SOURCE MATERIAL:
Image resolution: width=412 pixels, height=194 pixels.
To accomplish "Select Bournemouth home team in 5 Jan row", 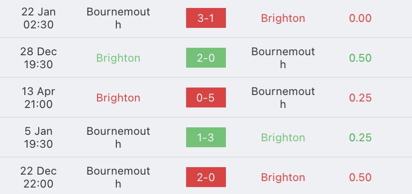I will (x=118, y=138).
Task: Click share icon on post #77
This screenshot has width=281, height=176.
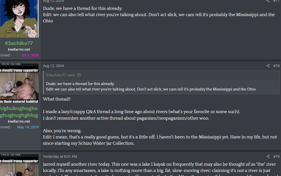Action: [x=268, y=1]
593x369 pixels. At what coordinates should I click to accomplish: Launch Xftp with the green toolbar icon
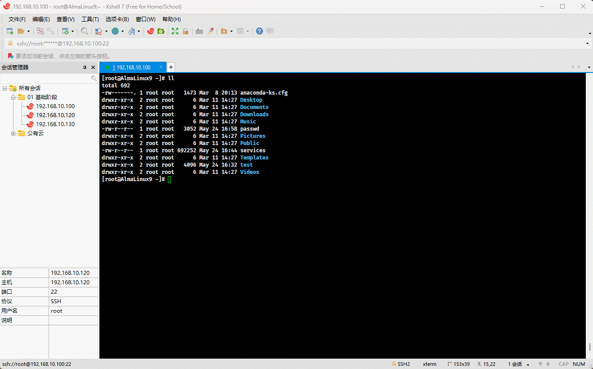pos(161,31)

EXERCISE: Your reply should hold only the lines from the one that contains "This screenshot has width=281, height=176." through the last line of the records above, exact and complete, and no pictures.

ANSWER SPACE:
This screenshot has width=281, height=176.
Action: [x=268, y=1]
593x369 pixels. At what coordinates should I click to accomplish: Launch Xftp with the green toolbar icon
pos(161,31)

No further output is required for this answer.